Blood-vessel-tightening research peptide (CHEMBL317099)

What this is

This is a six-amino-acid synthetic peptide (Phe-Phe-Asp-Ile-Ile-Trp) catalogued in the ChEMBL chemistry database as CHEMBL317099. It is a laboratory research compound — not a drug, not a clinical candidate — used in the 1990s to map the binding requirements of the endothelin receptors, a pair of receptors (ETA and ETB) that endothelin-1 acts on to constrict blood vessels and regulate vascular tone. The stored six-letter sequence is the bare backbone; the actual research compound is N-terminally acetylated (Ac-Phe-Phe-Asp-Ile-Ile-Trp), and the acetyl cap is what the published bioassays measured. It belongs to a family of short C-terminal endothelin analogs built around the Asp-Ile-Ile-Trp tail that is shared with native endothelin-1 residues 18–21.

History

The endothelin C-terminal hexapeptide framework was developed at Parke-Davis as part of an effort to find short, drug-like blockers of the endothelin receptors. Cody and colleagues at Parke-Davis (J. Med. Chem., 1992) first described a functional hexapeptide endothelin antagonist by replacing the histidine and leucine at positions 16 and 17 of endothelin-1 with unnatural hydrophobic residues, showing that a six-residue fragment could retain receptor binding (Cody 1992). The same group extended this work into a full structure–activity series, identifying Ac-DDip-Leu-Asp-Ile-Ile-Trp (PD 142893) as a low-nanomolar mixed ETA/ETB antagonist and systematically substituting each position to map out what the receptors would tolerate (Cody 1995). The Ac-Phe-Phe-Asp-Ile-Ile-Trp analog in this card is one of the substituted variants from that SAR program, where the unnatural diphenylalanine at position 16 and the leucine at position 17 were both replaced with plain phenylalanine.

What it does

In purified-membrane binding assays, this peptide competes with endothelin-1 for both endothelin receptor subtypes, but it is much more potent at ETB than at ETA. Reported IC50 values from the original SAR paper are 910 nM at the ETA receptor and 20 nM at the ETB receptor (Cody 1995, J. Med.

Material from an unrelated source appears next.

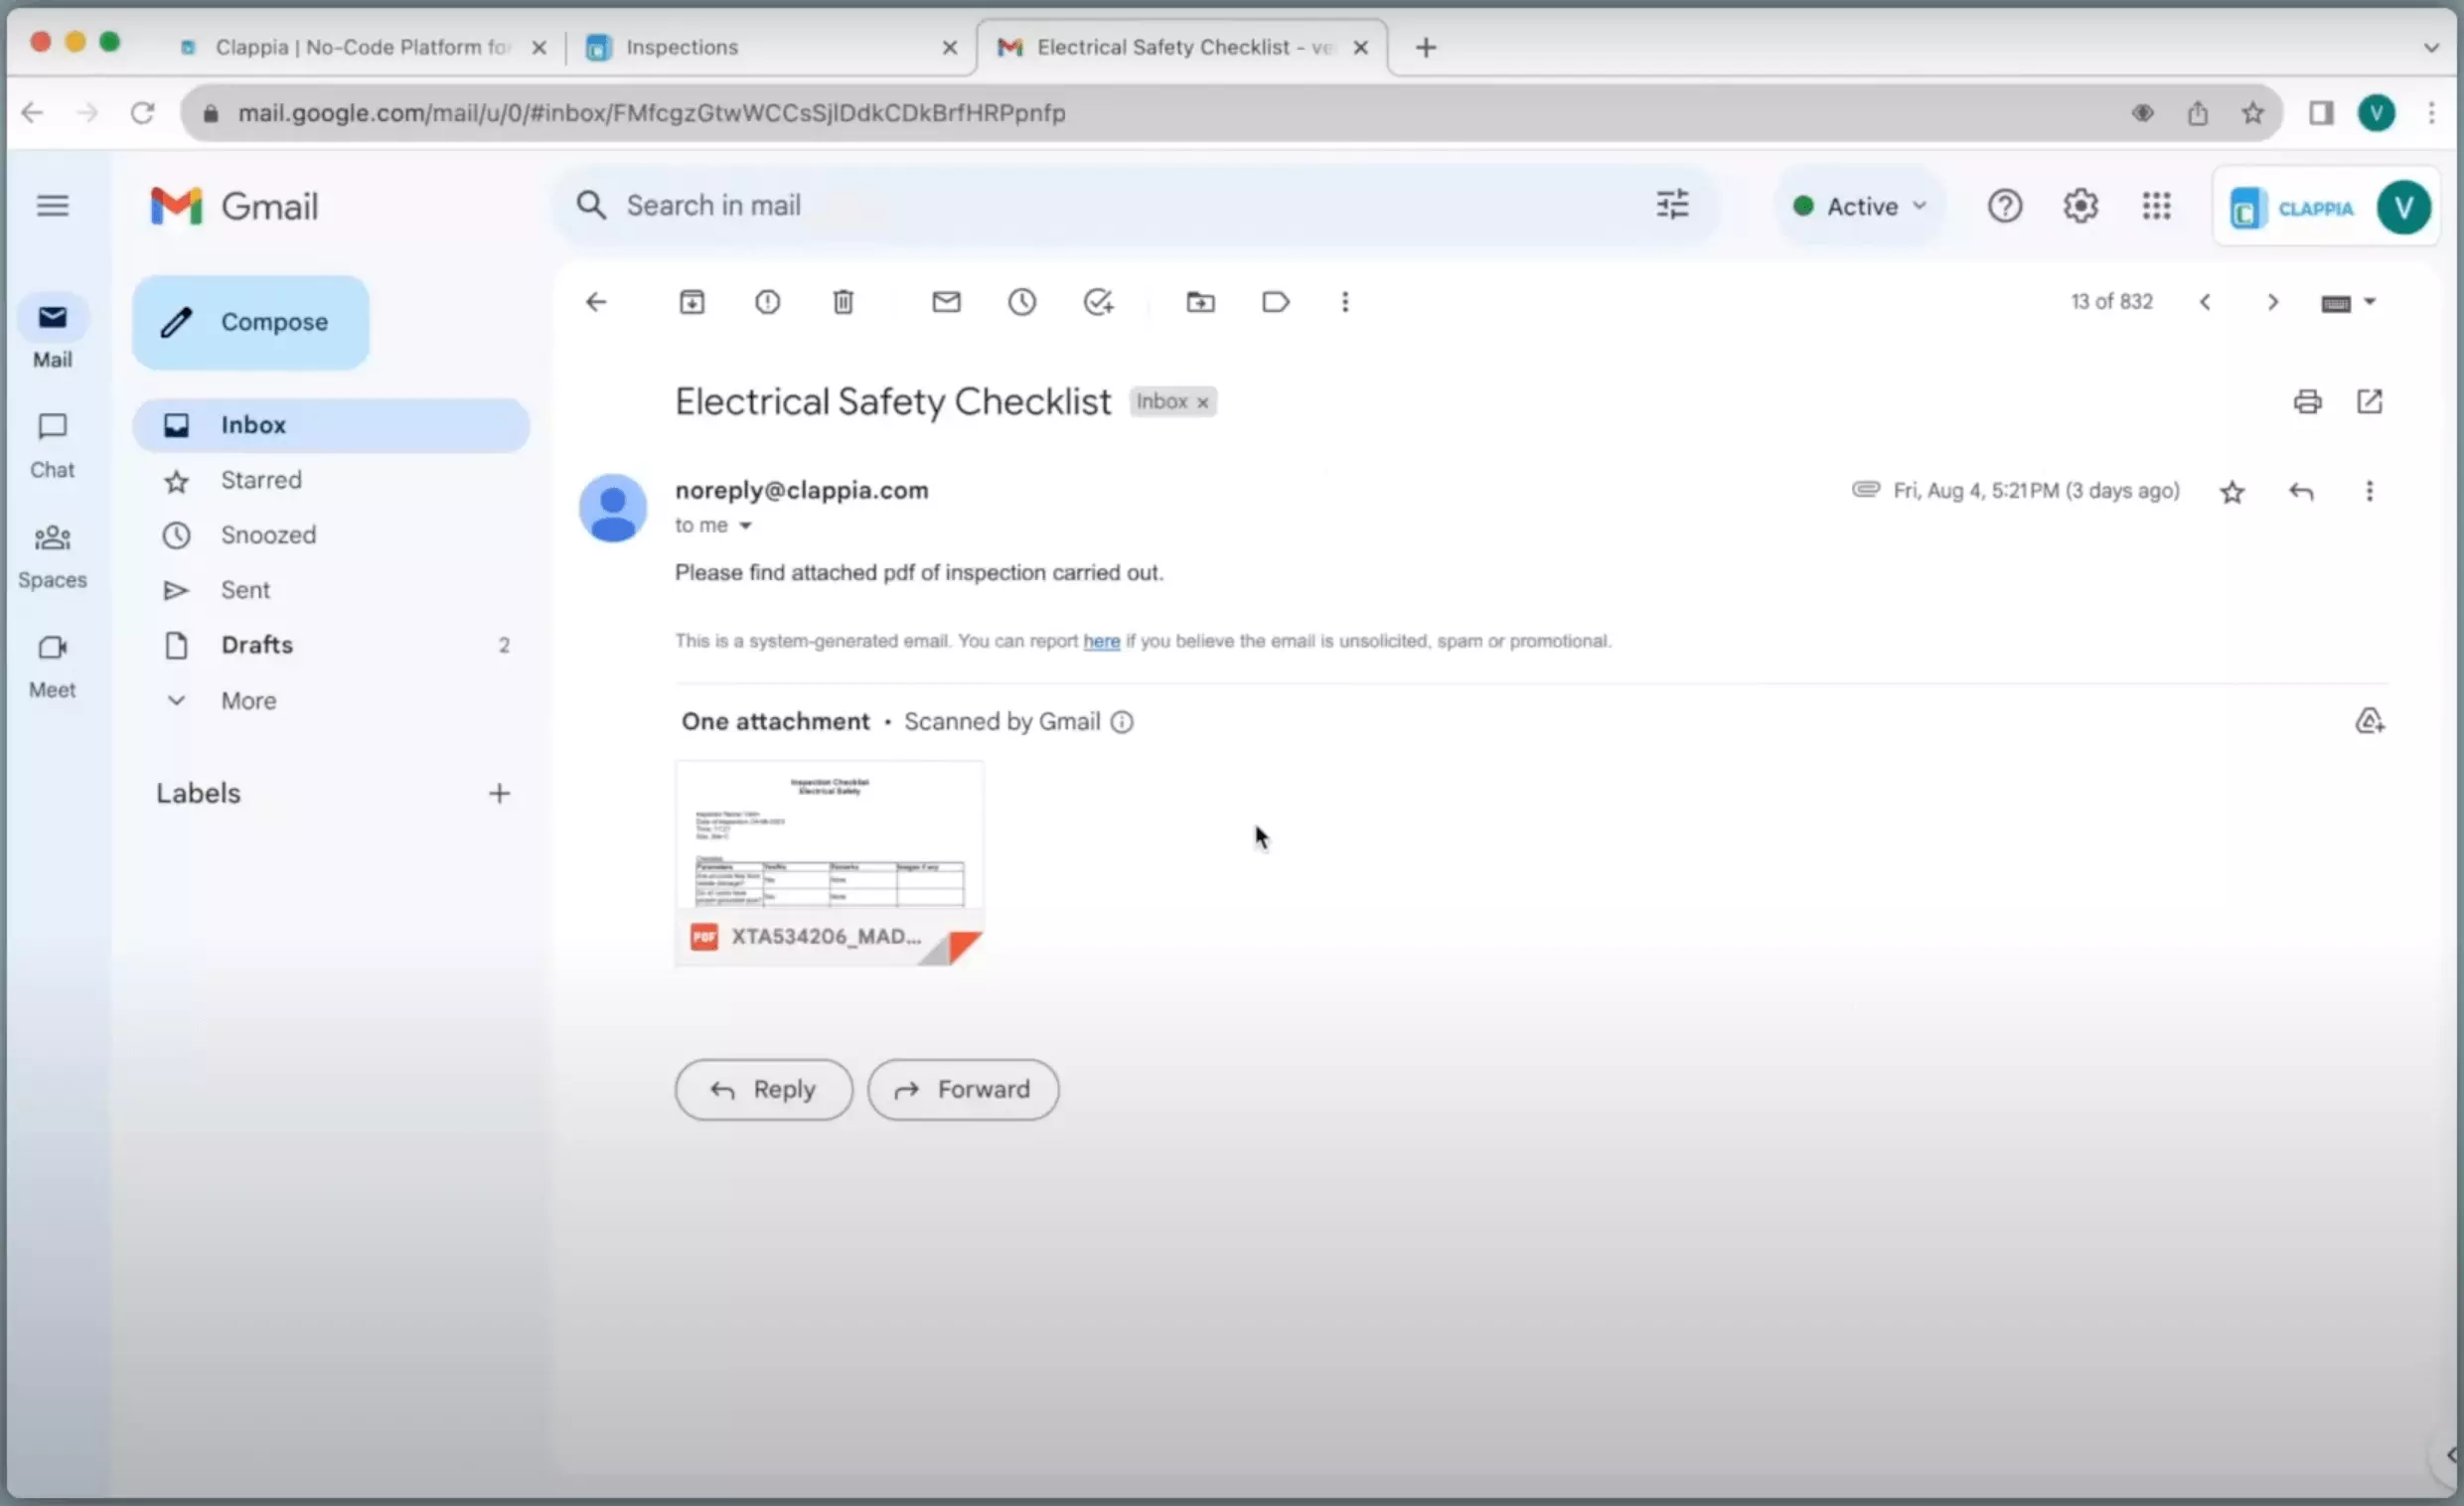Click the Forward button
Image resolution: width=2464 pixels, height=1506 pixels.
point(961,1087)
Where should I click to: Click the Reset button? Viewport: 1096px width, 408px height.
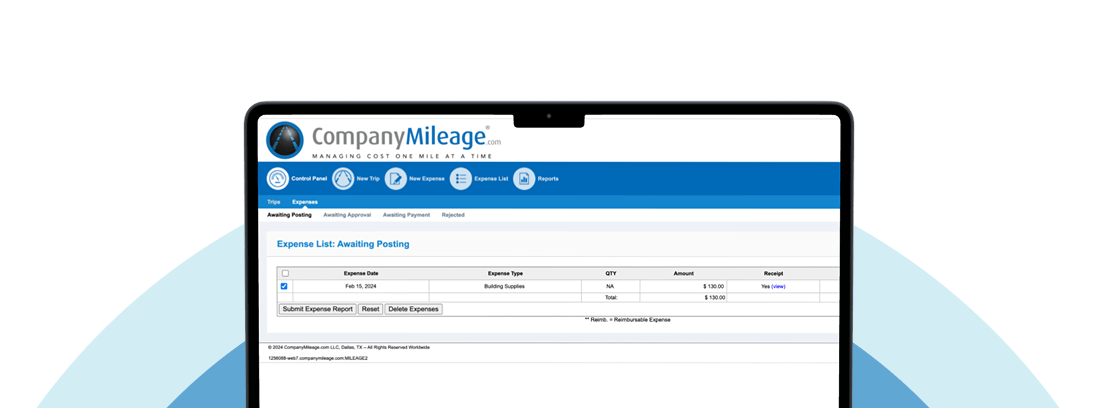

Chem.), making it roughly 45-fold ETB-selective in binding. In a functional cellular readout — inhibition of endothelin-1-stimulated arachidonic acid release in rabbit renal vascular smooth muscle cells — the ETA functional IC50 was 2,100 nM (Cody 1995). It has no reported activity outside this in-vitro receptor-pharmacology context.

Mechanism

The endothelin receptors ETA and ETB are class A G-protein-coupled receptors. ETA (encoded by the EDNRA gene, 427 amino acids in humans) couples primarily to Gq/G11 and signals through phospholipase C, generating IP3 and DAG to mobilize intracellular calcium for vasoconstriction (IUPHAR/BPS Guide to Pharmacology, ETA receptor entry). The C-terminal end of endothelin-1 — the Asp-Ile-Ile-Trp tail at positions 18–21, plus His and Leu at 16–17 — is the part of the natural ligand that sits in the receptor's orthosteric pocket; short peptides that reproduce this tail can occupy that pocket and block endothelin-1 binding without triggering full activation. Recent cryo-EM structures of both endothelin receptors in complex with small-molecule and peptide antagonists show that the C-terminal tail of endothelin-1 makes the deepest contacts in the receptor pocket and that selectivity between ETA and ETB is dictated by a small number of residues lining that pocket (Hou et al., Cell Discovery, 2024). For this peptide, replacing the natural histidine at position 16 with a plain phenylalanine appears to favor ETB binding over ETA — consistent with the broader Parke-Davis SAR finding that the residue at position 16 is a key selectivity switch (Cody 1995).

Evidence

• Human: No human studies. This is a tool compound that exists only in published receptor-binding and tissue-pharmacology assays.
• Animal: Tested in rabbit renal vascular smooth muscle cells as a functional ETA antagonist (Cody 1995). No in-vivo studies reported.
• In vitro: Primary binding data are ETA IC50 = 910 nM and ETB IC50 = 20 nM (Cody 1995; ChEMBL CHEMBL317099 activity record).

Regulatory status

Not a regulated therapeutic. No marketing authorization (FDA, EMA, or other) and no clinical-trial history. The compound exists as a catalogued ChEMBL bioassay entry derived from the 1995 SAR publication. It is not listed by WADA.

Related peptides

The broader endothelin-antagonist program that produced this peptide eventually yielded the orally active small-molecule ETA/ETB and ETA-selective antagonists used clinically today (bosentan, ambrisentan, macitentan, atrasentan, zibotentan), none of which are peptides — the peptide series was an early structural lead, not the final clinical scaffold. Within the platform, no other cards in the FFDIIW SAR series are currently catalogued.